Search code examples

Difference between Gene Expression Programming and Cartesian Genetic Programming

Something pretty annoying in evolutionary computing is that mildly different and overlapping concepts tend to pick dramatically different names. My latest confusion because of this is that gene-expression-programming seems very similar to cartesian-genetic-programming.

  1. (how) Are these fundamentally different concepts?
  2. I've read that indirect encoding of GP instructions is an effective technique ( both GEP and CGP do that ). Has there been reached some sort of consensus that indirect encoding has outdated classic tree bases GP?


  • Well, it seems that there is some difference between gene expression programming (GEP) and cartesian genetic programming (CGP or what I view as classic genetic programming), but the difference might be more hyped up than it really ought to be. Please note that I have never used GEP, so all of my comments are based on my experience with CGP.

    In CGP there is no distinction between genotype and a phenotype, in other words- if you're looking at the "genes" of a CGP you're also looking at their expression. There is no encoding here, i.e. the expression tree is the gene itself.

- [Provided records]
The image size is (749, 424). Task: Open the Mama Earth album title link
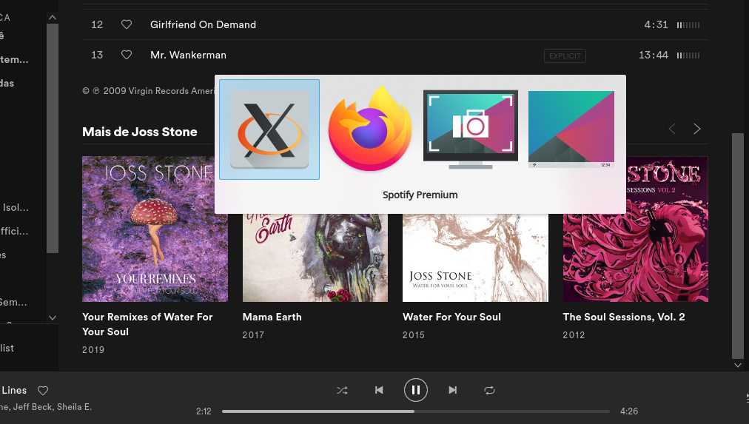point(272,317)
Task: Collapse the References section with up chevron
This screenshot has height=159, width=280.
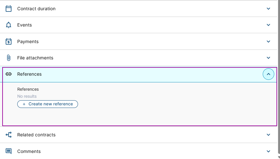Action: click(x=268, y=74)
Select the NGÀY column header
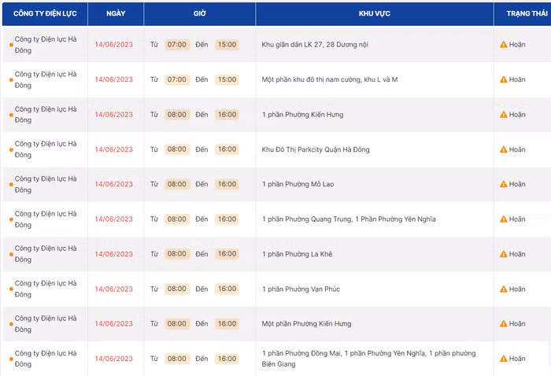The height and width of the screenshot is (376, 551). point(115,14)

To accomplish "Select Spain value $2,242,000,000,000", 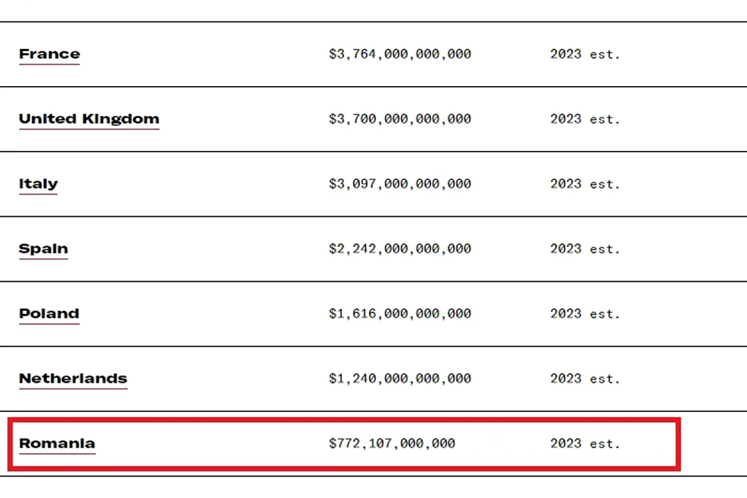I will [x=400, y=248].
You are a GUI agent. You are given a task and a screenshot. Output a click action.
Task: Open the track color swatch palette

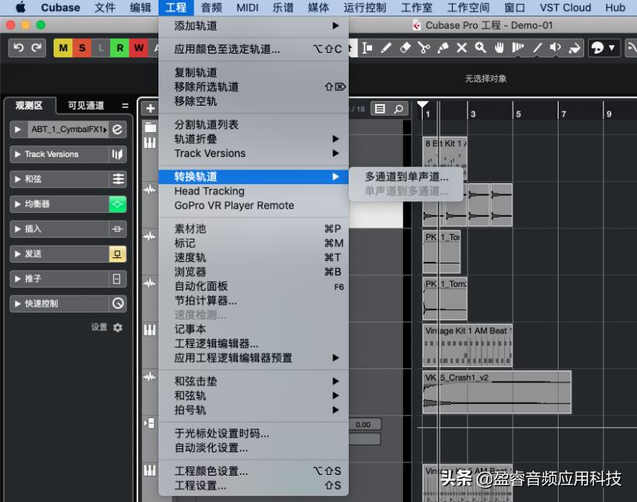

- [What is expected] Copy word for word the part of the forum thread about gene expression programming starting with "Difference between Gene Expression Programming and" and going on through "similar to cartesian-genetic-programming.". The items are separate material and have nothing to do with the forum thread.

- [Solution for this exercise]
Difference between Gene Expression Programming and Cartesian Genetic Programming

Something pretty annoying in evolutionary computing is that mildly different and overlapping concepts tend to pick dramatically different names. My latest confusion because of this is that gene-expression-programming seems very similar to cartesian-genetic-programming.